Pendant plus de deux heures, La Tribune a pu avoir accès au service réanimation de l'hôpital de Rangueil. (Crédits : Rémi Benoit)
Depuis bientôt deux mois, les services de réanimation du CHU de Toulouse sont sur le pied de guerre pour faire face à l'afflux de patients lié à l'épidémie de Covid-19. Après le passage de la vague, La Tribune vous fait découvrir de l'intérieur l'unité Covid-19 au sein du service réanimation de l'hôpital de Rangueil. Reportage.

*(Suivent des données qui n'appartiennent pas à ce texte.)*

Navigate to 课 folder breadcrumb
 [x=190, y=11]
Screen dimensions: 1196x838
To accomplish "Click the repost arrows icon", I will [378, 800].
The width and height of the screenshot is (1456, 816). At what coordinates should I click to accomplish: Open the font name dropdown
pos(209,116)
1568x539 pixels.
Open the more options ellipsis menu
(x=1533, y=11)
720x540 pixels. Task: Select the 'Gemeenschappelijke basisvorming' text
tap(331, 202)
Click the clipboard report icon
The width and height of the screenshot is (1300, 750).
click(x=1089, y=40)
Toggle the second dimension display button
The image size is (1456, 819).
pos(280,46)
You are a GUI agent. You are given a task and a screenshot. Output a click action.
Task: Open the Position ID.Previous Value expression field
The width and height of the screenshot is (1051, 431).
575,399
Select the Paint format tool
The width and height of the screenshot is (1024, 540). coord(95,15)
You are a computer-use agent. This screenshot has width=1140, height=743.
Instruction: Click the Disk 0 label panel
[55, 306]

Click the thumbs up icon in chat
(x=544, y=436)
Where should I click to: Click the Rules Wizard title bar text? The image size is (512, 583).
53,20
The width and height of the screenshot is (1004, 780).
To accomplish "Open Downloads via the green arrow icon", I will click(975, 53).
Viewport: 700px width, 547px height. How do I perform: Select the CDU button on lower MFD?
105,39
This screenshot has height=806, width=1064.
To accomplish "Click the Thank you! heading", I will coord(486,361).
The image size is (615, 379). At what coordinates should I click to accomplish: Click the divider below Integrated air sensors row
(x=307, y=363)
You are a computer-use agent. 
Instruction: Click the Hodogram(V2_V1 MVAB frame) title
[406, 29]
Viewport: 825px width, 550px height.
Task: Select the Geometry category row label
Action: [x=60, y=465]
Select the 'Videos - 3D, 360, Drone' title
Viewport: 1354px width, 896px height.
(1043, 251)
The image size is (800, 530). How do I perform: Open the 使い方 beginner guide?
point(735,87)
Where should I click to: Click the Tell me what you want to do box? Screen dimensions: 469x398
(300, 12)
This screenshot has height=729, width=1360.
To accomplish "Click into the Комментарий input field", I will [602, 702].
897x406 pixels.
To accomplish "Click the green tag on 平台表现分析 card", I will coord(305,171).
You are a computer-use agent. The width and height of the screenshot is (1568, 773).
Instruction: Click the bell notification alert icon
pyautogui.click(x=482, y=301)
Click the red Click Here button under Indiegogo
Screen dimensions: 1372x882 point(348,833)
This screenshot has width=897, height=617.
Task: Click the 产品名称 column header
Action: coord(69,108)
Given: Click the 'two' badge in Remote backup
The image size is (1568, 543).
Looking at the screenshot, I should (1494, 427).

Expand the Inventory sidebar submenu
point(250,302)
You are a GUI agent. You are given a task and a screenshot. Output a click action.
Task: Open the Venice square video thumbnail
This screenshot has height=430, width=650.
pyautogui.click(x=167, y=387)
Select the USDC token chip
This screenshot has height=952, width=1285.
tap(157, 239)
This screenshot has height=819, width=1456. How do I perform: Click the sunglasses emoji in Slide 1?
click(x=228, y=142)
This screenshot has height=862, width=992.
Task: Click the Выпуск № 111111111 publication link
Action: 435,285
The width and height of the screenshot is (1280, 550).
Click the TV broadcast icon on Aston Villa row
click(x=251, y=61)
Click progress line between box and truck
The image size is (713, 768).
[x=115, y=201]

Pour se jeter "dans la gueule du loup", le port du masque est bien évidemment obligatoire. Une fois le sas d'entrée passé -par lequel chaque malade est pris en charge avant d'être affecté à une chambre- nous voilà en plein coeur d'un des services de réanimation du CHU de Toulouse, à l'hôpital de Rangueil. Mais en quelques minutes, la chaleur nous envahit et notre respiration est quelque peu gênée par ce tissu qui nous prend du haut du nez jusqu'au bas du menton.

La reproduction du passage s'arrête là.